- Полоса хорошая, нужная. Отпечатайте дополнительно 600 экземпляров и раздайте сегодня участникам торжественного собрания.
Так мы и сделали. Послали в Кремль, а когда я пришел туда, передо мной предстала необычная картина - весь зал белый, словно в снегу. Людей не видно. Все развернули газету и уткнулись в симоновскую полосу. Кстати, я заметил, что сильно волновались распорядители зала: боялись, что из-за газеты люди опоздают встать, когда в президиуме появится Сталин. Но обошлось...
Такова история публикации симоновской полосы.

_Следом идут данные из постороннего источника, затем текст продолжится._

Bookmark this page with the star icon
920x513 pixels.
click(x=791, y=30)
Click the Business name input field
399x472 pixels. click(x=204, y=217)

Хочу рассказать и о самом очерке. Не счесть книг мемуарных, документальных, художественных, посвященных битве за Москву. И все же очерк Симонова особый, неповторимый. Написанный около полувека назад, он мог быть забыт моими современниками, вряд ли его знает и новое поколение москвичей, тем более что он нигде не перепечатывался.
Особенность очерка прежде всего в эффекте присутствия, в причастности автора к событиям тех горьких и героических дней. Симонов написал то, что видел своими глазами, что сам пережил и что волновало его душу. Он сумел передать это с истинно эмоциональной напряженностью. Это - откровенный, честный, правдивый разговор писателя с читателями о страданиях и мужестве москвичей. Его невозможно пересказать, все интересно, все важно. Я ограничусь лишь несколькими выдержками, которые и дают возможность почувствовать дыхание того незабвенного времени.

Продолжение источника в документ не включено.